To be fair, there was a problem with elitism in Corinth, but by and large, the early Christians were an egalitarian group, and while they were busy preaching the good news and making converts, they also funded a special team, called deacons, to take care of the community's most vulnerable members, widows and orphans without protection in a patriarchal culture. The Bible lays the groundwork for what we today call social services.
Then, somewhere, it all fell apart. Church leaders started acting like earthly rulers, fighting for power and creating kingdoms of their own, with one rat at the top of the pile. The opulence of the Caesars became the opulence of the church, and though local monasteries and parishes continued to provide some care, most resources were sucked up by secular rulers and church pageantry. This began to fall apart with the Protestant Reformation and the Enlightenment, a road that lead from the Magna Carta and Luther's theses to Concord and the Bastille.
Societies once again tried to arrange themselves along the notion of a common good, in what Rousseau and others would come to call the social contract. We turn over some of our liberty and some of our resources to the state, and it in turn protects us, both our lives and our remaining liberties. This is the fundamental organizing principle of any free society.
There has always been a tension between the individual and the group, but that tension has reached a breaking point in recent decades. Corporate consumerism depends on our isolation and misery to sell us products. Speculation and criminal finance depends on manipulation, turning groups against one another, to render us powerless. And the social contract unravels.
This is especially true when it comes to funding the common good. Marching to the pied piper of Madison Avenue, we seek to buy more and more, pegging our self-worth to what we own. Paying taxes gives us less to spend, so we demand less government and less taxes. The first to suffer are the vulnerable as the safety net is dismantled, though we all suffer when infrastructure isn't repaired, snow isn't plowed, and our schools crumble.
One “solution” proposed by many in government is to turn social care into the business of the church.
After all, haven't churches always been caring for those at the margins? The answer, of course, is yes, though not always as effectively as they might.
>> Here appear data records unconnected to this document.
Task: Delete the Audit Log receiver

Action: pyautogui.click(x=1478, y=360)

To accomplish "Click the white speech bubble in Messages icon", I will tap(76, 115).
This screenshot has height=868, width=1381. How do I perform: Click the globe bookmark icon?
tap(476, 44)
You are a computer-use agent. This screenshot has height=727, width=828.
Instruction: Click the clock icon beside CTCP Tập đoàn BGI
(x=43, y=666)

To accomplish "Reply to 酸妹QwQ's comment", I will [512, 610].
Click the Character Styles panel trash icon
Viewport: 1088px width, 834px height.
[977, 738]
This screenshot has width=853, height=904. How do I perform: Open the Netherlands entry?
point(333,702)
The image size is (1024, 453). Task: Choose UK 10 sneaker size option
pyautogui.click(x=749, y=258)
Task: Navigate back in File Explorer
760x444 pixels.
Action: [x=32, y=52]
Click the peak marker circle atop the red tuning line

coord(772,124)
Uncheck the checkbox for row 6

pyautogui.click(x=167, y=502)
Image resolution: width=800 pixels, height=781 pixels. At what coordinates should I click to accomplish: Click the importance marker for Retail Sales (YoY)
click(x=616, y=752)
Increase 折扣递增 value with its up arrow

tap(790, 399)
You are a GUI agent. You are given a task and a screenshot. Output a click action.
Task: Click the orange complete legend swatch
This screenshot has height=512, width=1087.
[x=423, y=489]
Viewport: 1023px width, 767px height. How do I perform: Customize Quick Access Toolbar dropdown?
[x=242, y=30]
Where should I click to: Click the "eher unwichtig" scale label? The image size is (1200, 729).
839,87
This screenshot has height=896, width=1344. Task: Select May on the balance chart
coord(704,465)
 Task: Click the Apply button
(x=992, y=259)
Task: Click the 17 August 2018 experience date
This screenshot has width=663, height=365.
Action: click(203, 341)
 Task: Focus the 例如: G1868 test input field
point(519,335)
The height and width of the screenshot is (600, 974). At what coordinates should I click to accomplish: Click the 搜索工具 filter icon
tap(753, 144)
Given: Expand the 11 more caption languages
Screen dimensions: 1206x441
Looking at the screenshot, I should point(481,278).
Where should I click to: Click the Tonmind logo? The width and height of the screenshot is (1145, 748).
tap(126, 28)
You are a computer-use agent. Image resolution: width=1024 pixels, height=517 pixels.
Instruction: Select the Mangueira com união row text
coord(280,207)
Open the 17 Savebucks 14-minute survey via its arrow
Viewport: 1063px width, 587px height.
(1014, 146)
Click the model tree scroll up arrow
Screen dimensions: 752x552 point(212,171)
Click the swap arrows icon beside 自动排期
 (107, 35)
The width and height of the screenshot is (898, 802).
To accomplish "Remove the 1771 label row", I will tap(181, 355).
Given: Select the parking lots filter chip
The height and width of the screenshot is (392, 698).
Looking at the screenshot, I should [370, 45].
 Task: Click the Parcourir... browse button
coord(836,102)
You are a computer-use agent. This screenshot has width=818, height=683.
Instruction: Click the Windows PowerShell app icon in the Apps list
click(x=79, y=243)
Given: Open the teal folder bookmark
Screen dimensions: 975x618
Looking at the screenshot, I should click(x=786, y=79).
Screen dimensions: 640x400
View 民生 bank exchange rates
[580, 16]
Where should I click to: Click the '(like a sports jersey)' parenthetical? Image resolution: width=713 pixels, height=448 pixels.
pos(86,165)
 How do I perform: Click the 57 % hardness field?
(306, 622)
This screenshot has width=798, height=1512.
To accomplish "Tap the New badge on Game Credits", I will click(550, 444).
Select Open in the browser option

In fact, the Social Gospel movement of the last century coined the phrase 'What Would Jesus Do?” as a rallying cry for the church to step up its commitment.
(Ironically, the phrase was co-opted by a right-wing Christianity at odds with both the social gospel movement and the Gospel itself.)
The problem, of course, is that the “let the churches do it” plan cannot ever work, nor should it. The common good is exactly that. Common. And while America claims to be a religious nation, only a small minority actively participate in a religious community. This small group of religious Americans cannot, and should not, carry the whole weight of our societies failures and injustices.
The average citizen must admit that we need government then take action to support the common good, rejecting the snake-oil of consumerism and re-building a sense of community.
We must re-learn the language of care, re-learn kindness in a culture that glorifies bullies. When we do, we'll find the churches still there, maybe unable to carry the full weight of society's needs, but always willing to partner and to serve.